I’m working on a reinforcement learning project and running into speed problems with my GPU setup.
Here’s what I’m using:
Set up a cloud VM with deep learning tools pre-installed
Added keras-rl and OpenAI gym libraries
Running the basic CartPole DQN example
Using an NVidia K80 GPU with proper drivers
The problem is that my GPU only hits about 20% usage and processes roughly 100 steps per second. This is actually 3 times slower than when I run the same code on my laptop CPU (i7-8750H). I turned off visualization to make sure that wasn’t the issue.

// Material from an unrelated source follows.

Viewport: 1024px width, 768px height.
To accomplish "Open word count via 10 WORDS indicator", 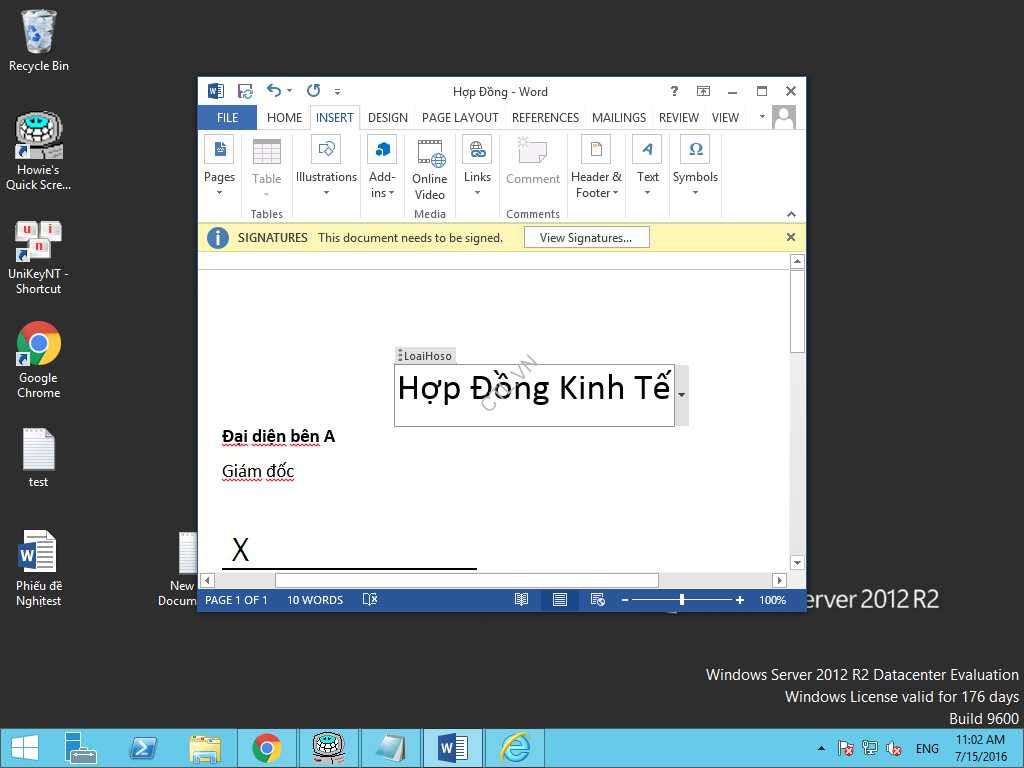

I checked the usual suspects like CPU load, RAM usage, and disk activity but everything looks normal there. Has anyone else seen this kind of performance gap between GPU and CPU for basic RL examples? Any ideas what might be causing the GPU to underperform so badly?
Yes, this is a common issue with DQN on simpler tasks like CartPole. The small neural network doesn’t utilize the GPU cores effectively, resulting in inefficiencies during data transfer between CPU and GPU memory without noticeable speed improvements. I’ve faced similar performance drops with my RTX 2070 when working on basic examples. The older K80 adds additional latency, which further exacerbates the issue. CPUs tend to perform better with small batch processing and straightforward operations. To leverage GPU advantages, consider increasing the batch size or moving to more complex tasks that require larger networks. However, for CartPole, it’s best to continue using the CPU.
the k80 is kinda old, dude. for somethin simple like cartpole, cpu might be just fine. try running a heavier game like atari, and you might see your gpu actually show its strength!